- [Короткая задача a]:
Определите, согласуются ли с приведенным ниже текстом о «новой этике» утверждения (i) автор считает «новую этику» принципиально новой практикой; (ii) по мнению автора, сейчас в целом понятно, о чем говорят, произнося «новая этика»; (iii) автор полагает, что термин надолго сохранится как академический инструмент. На каждое ответьте «да» или «нет» и дословно приведите решающие слова текста.

В целом я действительно не уверена в том, что мы можем говорить про «новую этику» как про принципиально новую практику или новые идеи. При этом я не приверженец логоцентричности и не борюсь за точность эпитета: если у нас есть какой-то консенсус относительно того, что понимать под этим термином, то мы можем им пользоваться. Я не думаю, что он сохранится продолжительное время или что мы можем использовать его как аналитический и академический инструмент, но тем не менее сейчас, когда ты говоришь «новая этика», примерно понятно, про что идет речь. Возможно, со временем смысл этого выражения выкристаллизуется, или изменится формулировка, если эта тема еще будет актуальна для нас через пять, десять, пятнадцать лет. Пока что выражение «новая этика» прижилось, и нам, по крайней мере, не приходится путаться в словах и искать другие определения, чтобы сообщить собеседнику предмет разговора Я не могу сказать, что привержена этому термину или, наоборот, отношусь к нему настороженно. Мне кажется, что это просто словосочетание, которое помогает нам устанавливать коммуникацию. Посмотрим, что от него останется со временем.

- [Короткая задача b]:
Воспроизведите без изменений строки листинга, начиная со строки, содержащей «Viewport: 1379px width, 1949px height.», и заканчивая строкой, содержащей «pos(143,98)», включительно.

- [Исходные материалы]:
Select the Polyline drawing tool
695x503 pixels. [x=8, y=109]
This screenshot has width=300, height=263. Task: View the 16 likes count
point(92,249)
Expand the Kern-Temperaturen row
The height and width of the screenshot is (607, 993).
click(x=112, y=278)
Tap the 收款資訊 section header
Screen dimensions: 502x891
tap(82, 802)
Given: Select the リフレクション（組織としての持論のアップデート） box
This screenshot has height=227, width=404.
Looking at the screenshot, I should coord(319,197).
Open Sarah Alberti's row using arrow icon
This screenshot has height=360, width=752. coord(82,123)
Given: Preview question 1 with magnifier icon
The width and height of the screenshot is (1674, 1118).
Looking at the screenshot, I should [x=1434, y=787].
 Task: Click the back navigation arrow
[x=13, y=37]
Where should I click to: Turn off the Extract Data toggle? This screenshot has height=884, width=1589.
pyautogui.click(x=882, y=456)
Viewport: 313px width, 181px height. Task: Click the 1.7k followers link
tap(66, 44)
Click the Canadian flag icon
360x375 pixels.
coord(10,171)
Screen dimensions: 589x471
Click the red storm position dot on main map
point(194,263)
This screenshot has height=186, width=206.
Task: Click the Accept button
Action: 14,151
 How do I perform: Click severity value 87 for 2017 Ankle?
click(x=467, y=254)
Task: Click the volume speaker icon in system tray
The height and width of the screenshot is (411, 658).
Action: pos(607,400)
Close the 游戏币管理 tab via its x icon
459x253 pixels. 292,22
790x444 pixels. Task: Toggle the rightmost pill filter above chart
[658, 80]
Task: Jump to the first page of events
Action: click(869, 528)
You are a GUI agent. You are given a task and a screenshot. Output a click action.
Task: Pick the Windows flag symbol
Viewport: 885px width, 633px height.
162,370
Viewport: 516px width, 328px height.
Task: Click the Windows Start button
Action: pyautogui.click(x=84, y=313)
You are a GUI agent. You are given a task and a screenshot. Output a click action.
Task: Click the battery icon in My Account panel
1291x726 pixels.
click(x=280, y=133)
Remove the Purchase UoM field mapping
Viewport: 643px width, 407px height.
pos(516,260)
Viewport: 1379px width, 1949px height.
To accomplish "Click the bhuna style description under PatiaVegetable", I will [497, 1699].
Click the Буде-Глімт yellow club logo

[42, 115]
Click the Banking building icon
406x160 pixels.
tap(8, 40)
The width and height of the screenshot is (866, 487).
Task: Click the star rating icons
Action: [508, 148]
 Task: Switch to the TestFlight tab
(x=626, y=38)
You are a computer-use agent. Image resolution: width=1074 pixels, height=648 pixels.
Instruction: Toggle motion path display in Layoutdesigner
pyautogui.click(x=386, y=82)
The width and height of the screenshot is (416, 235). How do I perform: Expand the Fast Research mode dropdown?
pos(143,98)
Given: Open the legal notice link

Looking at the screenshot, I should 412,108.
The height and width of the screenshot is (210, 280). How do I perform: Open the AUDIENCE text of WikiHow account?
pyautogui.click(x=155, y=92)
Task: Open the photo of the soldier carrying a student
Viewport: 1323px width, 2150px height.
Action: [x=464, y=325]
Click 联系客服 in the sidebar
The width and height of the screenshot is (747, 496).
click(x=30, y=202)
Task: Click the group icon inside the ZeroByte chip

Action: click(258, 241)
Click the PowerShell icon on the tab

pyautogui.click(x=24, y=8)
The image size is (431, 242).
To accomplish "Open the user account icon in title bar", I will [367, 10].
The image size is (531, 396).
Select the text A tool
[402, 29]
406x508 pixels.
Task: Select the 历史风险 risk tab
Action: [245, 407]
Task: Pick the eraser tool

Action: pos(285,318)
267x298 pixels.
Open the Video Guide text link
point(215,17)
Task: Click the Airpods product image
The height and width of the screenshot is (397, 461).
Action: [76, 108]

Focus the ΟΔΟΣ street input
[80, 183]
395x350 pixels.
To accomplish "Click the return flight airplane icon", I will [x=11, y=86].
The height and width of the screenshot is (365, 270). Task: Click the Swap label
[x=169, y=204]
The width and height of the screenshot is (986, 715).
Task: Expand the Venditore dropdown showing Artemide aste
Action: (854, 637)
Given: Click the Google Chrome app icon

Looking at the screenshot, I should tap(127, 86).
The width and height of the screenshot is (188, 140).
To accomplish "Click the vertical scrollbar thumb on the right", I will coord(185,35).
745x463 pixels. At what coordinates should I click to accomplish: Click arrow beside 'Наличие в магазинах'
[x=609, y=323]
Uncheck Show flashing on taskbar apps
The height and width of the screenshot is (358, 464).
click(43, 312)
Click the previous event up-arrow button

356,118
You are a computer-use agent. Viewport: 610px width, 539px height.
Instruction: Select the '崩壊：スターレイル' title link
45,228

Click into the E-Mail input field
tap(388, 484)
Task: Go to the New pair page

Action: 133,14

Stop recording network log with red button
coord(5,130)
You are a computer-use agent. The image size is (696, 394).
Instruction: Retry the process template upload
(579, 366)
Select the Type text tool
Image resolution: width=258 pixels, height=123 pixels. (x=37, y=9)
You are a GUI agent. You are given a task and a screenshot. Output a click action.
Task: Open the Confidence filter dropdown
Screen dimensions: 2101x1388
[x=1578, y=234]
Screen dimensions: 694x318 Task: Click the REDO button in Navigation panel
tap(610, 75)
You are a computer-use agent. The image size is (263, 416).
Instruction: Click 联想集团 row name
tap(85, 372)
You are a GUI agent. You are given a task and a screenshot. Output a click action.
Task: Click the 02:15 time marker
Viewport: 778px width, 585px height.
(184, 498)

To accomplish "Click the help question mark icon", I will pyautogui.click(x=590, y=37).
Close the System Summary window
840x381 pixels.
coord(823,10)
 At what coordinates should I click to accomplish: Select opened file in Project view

- [Письменный ответ a]:
(i) Нет: «В целом я действительно не уверена в том, что мы можем говорить про «новую этику» как про принципиально новую практику или новые идеи».
(ii) Да: «сейчас, когда ты говоришь «новая этика», примерно понятно, про что идет речь».
(iii) Нет: «Я не думаю, что он сохранится продолжительное время или что мы можем использовать его как аналитический и академический инструмент».

- [Письменный ответ b]:
Viewport: 1379px width, 1949px height.
To accomplish "Click the bhuna style description under PatiaVegetable", I will [497, 1699].
Click the Буде-Глімт yellow club logo

[42, 115]
Click the Banking building icon
406x160 pixels.
tap(8, 40)
The width and height of the screenshot is (866, 487).
Task: Click the star rating icons
Action: [508, 148]
 Task: Switch to the TestFlight tab
(x=626, y=38)
You are a computer-use agent. Image resolution: width=1074 pixels, height=648 pixels.
Instruction: Toggle motion path display in Layoutdesigner
pyautogui.click(x=386, y=82)
The width and height of the screenshot is (416, 235). How do I perform: Expand the Fast Research mode dropdown?
pos(143,98)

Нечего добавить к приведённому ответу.